> _EXCERPTED TEXT_
[Start of section]

To secure that talent, Apollo has developed partnerships with cooking and catering schools around the world. By drawing from well-regarded institutions, the company ensures its chefs meet the level of culinary luxury required by cruise ship passengers. “Our crew is trained in a certain way that everybody is looking for,” Barale says.
The training can involve weeks of observation before a cook or manager is ready to contribute to the kitchen. Depending on the position, new hires spend their first several days as extras on board learning from the established crew. Those who stick with it can turn a tour of duty at sea into a career through frequent advancement opportunities.
Training can instill The Apollo Group’s methods into its cooks, but follow-up is necessary to create consistency. The company has a traveling personnel team that travels from ship to ship year-round to check that standards are followed in every restaurant. Furthermore, each kitchen has a tablet where chefs can access a cloud-based manual that details the correct procedures for every stage of the operation and the precise directions for all of The Apollo Group’s recipes. The manual is sorted by location and event – such as dinner – and can be updated on a daily basis to reflect new recipes or procedures.

[End of section]

> _TASKS FOR THIS EXERCISE_
[1] Based on the passage on cruise kitchen training, do these statements agree with it? Answer yes or no for each, quoting the words that decide it. (a) Depending on the position, new hires spend their first several days as extras on board. (b) The cloud-based manual is updated once a month. (c) The traveling personnel team visits ships only during part of the year.
[2] Translate this sentence from the passage on cruise kitchen training into Spanish: "The training can involve weeks of observation before a cook or manager is ready to contribute to the kitchen."
[3] Carry the passage on cruise kitchen training forward from its final sentence.

[Pixel coordinate grounding data]

[Start of section]

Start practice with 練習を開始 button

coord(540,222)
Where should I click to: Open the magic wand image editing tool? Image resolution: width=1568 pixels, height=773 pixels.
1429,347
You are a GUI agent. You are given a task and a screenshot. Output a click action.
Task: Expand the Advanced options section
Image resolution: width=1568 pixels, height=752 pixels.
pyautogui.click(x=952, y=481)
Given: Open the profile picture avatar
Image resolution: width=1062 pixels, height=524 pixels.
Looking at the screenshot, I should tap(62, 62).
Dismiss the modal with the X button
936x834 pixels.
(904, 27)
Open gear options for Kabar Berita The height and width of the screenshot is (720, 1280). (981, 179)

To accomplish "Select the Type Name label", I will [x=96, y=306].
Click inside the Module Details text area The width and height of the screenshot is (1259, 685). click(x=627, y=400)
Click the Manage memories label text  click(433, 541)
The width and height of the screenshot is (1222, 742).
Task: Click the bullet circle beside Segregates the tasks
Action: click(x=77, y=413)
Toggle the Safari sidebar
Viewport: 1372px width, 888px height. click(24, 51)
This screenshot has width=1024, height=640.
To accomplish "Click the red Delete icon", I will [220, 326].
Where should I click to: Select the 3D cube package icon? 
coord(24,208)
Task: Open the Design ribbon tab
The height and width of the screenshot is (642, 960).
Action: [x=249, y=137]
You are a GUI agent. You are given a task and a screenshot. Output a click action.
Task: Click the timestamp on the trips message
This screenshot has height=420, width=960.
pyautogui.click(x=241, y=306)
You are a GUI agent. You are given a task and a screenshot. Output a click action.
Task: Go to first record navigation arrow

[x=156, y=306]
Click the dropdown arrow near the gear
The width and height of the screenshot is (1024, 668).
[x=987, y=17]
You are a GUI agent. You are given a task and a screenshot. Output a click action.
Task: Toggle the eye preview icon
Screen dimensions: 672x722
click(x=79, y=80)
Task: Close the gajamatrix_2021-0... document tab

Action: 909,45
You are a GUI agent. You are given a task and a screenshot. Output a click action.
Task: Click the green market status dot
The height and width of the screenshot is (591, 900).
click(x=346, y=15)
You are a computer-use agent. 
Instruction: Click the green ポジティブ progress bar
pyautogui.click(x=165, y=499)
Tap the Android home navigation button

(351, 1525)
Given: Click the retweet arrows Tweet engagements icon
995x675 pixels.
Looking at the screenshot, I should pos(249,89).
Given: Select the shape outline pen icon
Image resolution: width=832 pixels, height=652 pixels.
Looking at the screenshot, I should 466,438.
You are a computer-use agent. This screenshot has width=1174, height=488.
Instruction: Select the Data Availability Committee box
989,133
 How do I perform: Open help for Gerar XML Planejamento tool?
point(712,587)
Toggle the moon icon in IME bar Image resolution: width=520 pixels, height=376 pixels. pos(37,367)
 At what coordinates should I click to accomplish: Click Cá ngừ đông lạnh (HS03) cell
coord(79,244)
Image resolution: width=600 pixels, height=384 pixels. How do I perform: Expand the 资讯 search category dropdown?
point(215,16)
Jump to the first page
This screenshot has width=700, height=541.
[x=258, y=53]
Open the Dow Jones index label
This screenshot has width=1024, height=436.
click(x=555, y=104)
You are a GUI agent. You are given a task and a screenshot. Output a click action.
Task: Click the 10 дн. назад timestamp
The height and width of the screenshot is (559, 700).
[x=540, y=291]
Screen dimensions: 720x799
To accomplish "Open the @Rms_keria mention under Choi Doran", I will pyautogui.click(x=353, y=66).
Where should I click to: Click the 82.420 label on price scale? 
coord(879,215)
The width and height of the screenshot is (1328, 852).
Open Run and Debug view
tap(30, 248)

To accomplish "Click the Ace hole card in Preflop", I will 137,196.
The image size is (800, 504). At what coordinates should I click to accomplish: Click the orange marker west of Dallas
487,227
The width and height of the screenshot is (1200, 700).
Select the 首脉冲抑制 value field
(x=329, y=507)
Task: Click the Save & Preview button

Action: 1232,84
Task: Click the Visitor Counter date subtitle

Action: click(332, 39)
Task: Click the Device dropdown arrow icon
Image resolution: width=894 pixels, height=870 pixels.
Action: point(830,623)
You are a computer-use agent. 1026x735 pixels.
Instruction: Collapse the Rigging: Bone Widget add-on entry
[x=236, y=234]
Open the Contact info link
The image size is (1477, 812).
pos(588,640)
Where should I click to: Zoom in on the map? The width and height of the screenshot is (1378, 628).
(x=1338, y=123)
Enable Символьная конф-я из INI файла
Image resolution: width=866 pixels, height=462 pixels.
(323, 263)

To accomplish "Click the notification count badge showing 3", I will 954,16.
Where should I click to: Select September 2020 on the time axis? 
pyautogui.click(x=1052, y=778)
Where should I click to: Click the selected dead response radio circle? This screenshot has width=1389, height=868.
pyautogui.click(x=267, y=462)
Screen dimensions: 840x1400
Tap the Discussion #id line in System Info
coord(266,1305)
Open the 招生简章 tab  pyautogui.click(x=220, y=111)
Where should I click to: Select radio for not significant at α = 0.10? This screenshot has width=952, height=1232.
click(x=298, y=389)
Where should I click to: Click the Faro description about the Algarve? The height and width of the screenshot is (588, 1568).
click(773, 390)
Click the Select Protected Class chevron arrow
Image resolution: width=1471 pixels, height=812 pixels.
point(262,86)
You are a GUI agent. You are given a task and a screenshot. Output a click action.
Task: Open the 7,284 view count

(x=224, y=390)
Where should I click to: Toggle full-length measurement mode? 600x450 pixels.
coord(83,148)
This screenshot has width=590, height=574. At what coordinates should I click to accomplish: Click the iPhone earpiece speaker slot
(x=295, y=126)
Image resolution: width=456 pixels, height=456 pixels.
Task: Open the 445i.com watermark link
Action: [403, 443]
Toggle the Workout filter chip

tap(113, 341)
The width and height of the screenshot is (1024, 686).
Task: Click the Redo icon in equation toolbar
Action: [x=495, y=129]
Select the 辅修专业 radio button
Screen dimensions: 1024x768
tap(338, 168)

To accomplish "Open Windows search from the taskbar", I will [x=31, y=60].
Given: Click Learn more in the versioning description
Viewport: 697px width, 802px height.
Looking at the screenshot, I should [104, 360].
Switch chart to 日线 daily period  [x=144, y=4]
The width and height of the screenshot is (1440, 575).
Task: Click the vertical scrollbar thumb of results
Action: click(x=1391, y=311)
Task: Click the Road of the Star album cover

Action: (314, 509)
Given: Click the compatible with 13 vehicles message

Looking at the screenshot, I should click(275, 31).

[End of section]

> _OUTPUTS IN ORDER_
[1]
(a) Yes: "Depending on the position, new hires spend their first several days as extras on board learning from the established crew."
(b) No: "can be updated on a daily basis to reflect new recipes or procedures."
(c) No: "travels from ship to ship year-round"

[2] La capacitación puede implicar semanas de observación antes de que un cocinero o gerente esté listo para contribuir a la cocina.

[3]
“There is no room for amateurism,” Barale says of The Apollo Group’s constant drive for perfection. Although the company runs a tight operation with a solid foundation of rules, procedures and regulations, it also like to encourage, inspire and promote creativity amongst the teams by giving them the opportunity to showcase their talents by creating an exclusive event or dinner as a surprise treat for guests.
There is no doubt the move toward healthy meals and locally sourced ingredients is now a driving force in the industry, with an increasing number of customers requesting clean and healthy meal options without compromising on taste becoming somewhat trendy in recent years.
The Apollo Group is already serving a wide variety of cutting edge cuisine that utilizes only the finest premium high-quality sourced ingredients. As a result of this, seasoned guests don’t feel like they have to search around for something new. Still, as new guests discover the cruising lifestyle there has been increasing interest in health-conscious meals, vegan food, lighter dishes and special requirements such as gluten free. To better explore those new dishes, The Apollo Group is building a 3,000-square-foot, fully equipped research and development kitchen in Miami that will allow it to better test new restaurant offerings. Construction of the kitchen is on pace for completion by the end of this year and the facility should be operational in 2018. “It’s the best way for us to upgrade and improve the product we are running on board,” Barale says.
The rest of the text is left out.